Participants were recruited from the population of Clemson University and surrounding areas for two different studies [2, 12]. The first study evaluated bite counter records in a free-living population against self-reported intake (FREE-LIVING) . The second study compared bite counter records with actual energy intake recorded in a cafeteria setting (CAFETERIA) . Both studies were approved by the Clemson University Institutional Review Board.
Detailed information on the original study was previously published . Seventy-seven participants (age = 32.5 ± 12.4 y; BMI = 26.7 ± 5.9 kg/m2; 39 females, 38 males) with no history of eating disorders were told that the purpose of the study was to investigate if a new device could estimate the amount of food eaten during meals. History of eating disorder was determined by asking each participant the question: “Do you have a history of eating disorders (e.g., anorexia, bulimia)?” The participants self-reported yes or no. Each participant wore the bite counter for 14 days to obtain bite data for a total of 2975 meals (an average of 2.76 meals per person per day).
Subjects were asked to wear the bite counter continuously unless they were engaging in activities that could damage it, such as taking a shower. The bite counter recorded meal duration in seconds and the bite counts per second per meal. Participant intake was not guided and they freely consumed meals and snacks as part of their daily routine. The wrist-worn bite counter was returned to the study site for download and recording of the data.

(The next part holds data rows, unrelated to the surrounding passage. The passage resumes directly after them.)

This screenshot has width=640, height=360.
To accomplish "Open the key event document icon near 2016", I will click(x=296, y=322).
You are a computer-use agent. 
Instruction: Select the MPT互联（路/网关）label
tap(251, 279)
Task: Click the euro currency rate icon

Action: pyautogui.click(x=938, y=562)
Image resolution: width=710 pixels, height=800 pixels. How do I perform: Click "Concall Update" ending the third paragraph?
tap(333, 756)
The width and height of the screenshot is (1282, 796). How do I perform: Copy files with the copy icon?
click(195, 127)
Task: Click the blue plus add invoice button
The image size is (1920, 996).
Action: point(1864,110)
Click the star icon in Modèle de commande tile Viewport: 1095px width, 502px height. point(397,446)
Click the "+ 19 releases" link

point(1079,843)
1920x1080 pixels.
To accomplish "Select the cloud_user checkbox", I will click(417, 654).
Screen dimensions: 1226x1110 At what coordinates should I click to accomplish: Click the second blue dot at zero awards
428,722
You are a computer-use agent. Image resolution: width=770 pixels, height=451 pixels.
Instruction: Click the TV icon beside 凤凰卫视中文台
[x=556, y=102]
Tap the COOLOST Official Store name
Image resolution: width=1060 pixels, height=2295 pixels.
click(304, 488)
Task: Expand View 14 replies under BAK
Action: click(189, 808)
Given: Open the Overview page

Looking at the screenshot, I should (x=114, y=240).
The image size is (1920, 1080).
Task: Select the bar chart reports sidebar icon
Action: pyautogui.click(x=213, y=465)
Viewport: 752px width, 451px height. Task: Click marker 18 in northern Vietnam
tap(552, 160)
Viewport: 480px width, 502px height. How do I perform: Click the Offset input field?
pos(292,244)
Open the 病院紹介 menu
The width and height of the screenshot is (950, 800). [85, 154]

Additional study details have been previously published . Participants with self-reported eating disorders were excluded from the study. Participants ate in a cafeteria on campus at Clemson University seated at a single, four-person customized table. The table was equipped with scales underneath place settings for monitoring weight changes, wrist-worn sensors for detecting bites, and cameras mounted in the ceiling that recorded videos of each meal. The participants were made aware of each recording device. The participants were allowed to select from a wide variety of meals (approximately 380 foods and beverages) in a cafeteria setting, which they self-selected and consumed while wearing the bite counter. A few of these items were available for nearly every session; these included all beverages, ice cream, pepperoni pizza, cheese pizza, hamburgers/cheeseburgers, shoestring French fries, chicken sandwiches, sandwich-bar sandwiches, and salads. The rest of the items, with some recurring once or twice, largely varied day to day. The participants were instructed to eat as much as they liked. A record was kept of all of the food items available for each day and time of the study.
Participants ate in groups of up to four and were allowed to schedule sessions with friends if they wished. Of the original sample of 280 participants, 44 ate with someone they knew. Four participants could not always be recruited for a single session: 136 ate in groups of four, 93 in groups of three, 46 in pairs, and 5 participants ate alone. As there was only one instrumented table in the cafeteria, participants always ate with their assigned cohort.
Energy intake (kcal) in the CAFTERIA participants was determined using a validated visual method [13, 14]. Food items selected by each individual participant were first identified from video footage. The selected portion of each food item was defined as a percentage of the reference serving size of the food item. The percentage of the selected portion of each food item consumed by each participant was then visually estimated by three raters. Energy intake (kcal) for each food item was calculated by multiplying the calorie content of the selected food item by the percentage of the reference portion selected and the percentage of the selected portion consumed which accounted for plate waste.
Of the original sample of 280 participants, 66 were absent from the final analysis due to data recording errors and outlier analysis for caloric intake and bite count. A reference database of 214 participants (age = 30.0 ± 12.1 y; BMI = 25.4 ± 5.6 kg/m2; 114 female, 100 male) containing simultaneous measures of total bite counts, total energy consumed per meal, meal duration, age, gender, and body mass index (BMI) was analyzed for this study.
All statistical analysis was performed in the statistical software SPSS (IBM, Armonk, NY 2012). The BMI-bite count/min plots were developed in Microsoft Excel (Seattle, WA 2011).
In the FREE-LIVING study, the number of meals was substantial (2975 meals) and varied across participants. Secondary data analysis was performed. In order to collapse data while ensuring integrity of results, analysis was performed by aggregating bite count rate information for each participant as average bite counts (bite count/min) over 14 days. Linear regression was conducted to test whether bite count rate (bite count/min) increased as a function of body mass index (BMI) or body weight. Linear regression was also performed to identify relationships between body mass index (BMI) and eating duration for both FREE-LIVING and CAFETERIA in Microsoft Excel (Seattle, WA, 2011).
In the CAFETERIA data, average bite count rates per individual were computed by averaging total bite counts over meal duration (bite count/min). In order to determine whether longer meal durations were related to higher energy intake, linear regression analyses examing relationships between meal duration and energy intake were performed. This analysis was only conducted in the CAFETERIA data because only the CAFETERIA study had objectively measured energy intake.